* BEGIN RECORDS SHOWN *
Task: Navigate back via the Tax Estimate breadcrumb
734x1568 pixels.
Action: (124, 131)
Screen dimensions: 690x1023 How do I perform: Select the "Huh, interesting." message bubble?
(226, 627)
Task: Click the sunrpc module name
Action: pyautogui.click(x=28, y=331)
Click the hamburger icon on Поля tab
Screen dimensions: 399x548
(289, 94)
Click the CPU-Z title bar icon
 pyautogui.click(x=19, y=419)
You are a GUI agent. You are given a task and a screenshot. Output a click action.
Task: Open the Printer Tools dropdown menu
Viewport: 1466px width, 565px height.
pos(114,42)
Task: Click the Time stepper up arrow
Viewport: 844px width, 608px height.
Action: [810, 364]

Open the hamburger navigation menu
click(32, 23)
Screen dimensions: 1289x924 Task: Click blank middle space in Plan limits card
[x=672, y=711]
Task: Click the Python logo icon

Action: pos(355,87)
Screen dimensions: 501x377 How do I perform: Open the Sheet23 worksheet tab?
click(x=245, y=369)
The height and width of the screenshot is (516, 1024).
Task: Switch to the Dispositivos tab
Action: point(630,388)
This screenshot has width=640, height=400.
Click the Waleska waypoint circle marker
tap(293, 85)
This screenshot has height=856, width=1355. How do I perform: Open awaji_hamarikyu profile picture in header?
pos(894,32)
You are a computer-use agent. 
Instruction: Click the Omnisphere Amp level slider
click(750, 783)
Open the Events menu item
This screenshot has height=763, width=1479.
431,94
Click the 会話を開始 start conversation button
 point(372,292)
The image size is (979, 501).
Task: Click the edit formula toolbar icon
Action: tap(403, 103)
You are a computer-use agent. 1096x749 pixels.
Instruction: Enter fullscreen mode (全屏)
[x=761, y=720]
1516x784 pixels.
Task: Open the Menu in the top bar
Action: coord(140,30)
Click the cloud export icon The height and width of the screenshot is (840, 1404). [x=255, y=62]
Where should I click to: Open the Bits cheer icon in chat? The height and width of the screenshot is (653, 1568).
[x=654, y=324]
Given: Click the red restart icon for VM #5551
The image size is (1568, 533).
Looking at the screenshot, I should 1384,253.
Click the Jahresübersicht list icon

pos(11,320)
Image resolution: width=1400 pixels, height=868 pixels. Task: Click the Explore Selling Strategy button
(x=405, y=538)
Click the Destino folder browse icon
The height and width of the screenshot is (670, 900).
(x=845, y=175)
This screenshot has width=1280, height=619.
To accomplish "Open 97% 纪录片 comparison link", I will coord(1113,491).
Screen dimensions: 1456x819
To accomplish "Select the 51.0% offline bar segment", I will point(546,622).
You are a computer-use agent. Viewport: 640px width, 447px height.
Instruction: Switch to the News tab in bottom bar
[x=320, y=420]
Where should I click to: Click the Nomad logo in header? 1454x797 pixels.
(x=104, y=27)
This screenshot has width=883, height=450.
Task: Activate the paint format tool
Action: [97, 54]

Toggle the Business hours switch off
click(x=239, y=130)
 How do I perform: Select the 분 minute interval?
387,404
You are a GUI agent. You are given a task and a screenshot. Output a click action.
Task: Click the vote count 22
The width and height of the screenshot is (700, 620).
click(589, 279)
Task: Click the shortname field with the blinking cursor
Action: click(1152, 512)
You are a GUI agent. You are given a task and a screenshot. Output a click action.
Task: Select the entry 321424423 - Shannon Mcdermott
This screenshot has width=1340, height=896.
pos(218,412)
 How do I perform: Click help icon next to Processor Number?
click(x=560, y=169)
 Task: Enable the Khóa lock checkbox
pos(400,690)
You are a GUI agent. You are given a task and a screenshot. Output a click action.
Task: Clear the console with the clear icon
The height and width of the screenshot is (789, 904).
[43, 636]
* END RECORDS SHOWN *
[TASK BRIEF] Collect every line of the listing above that contains the word "with".

[SOLUTION]
Task: Click the shortname field with the blinking cursor
Task: Clear the console with the clear icon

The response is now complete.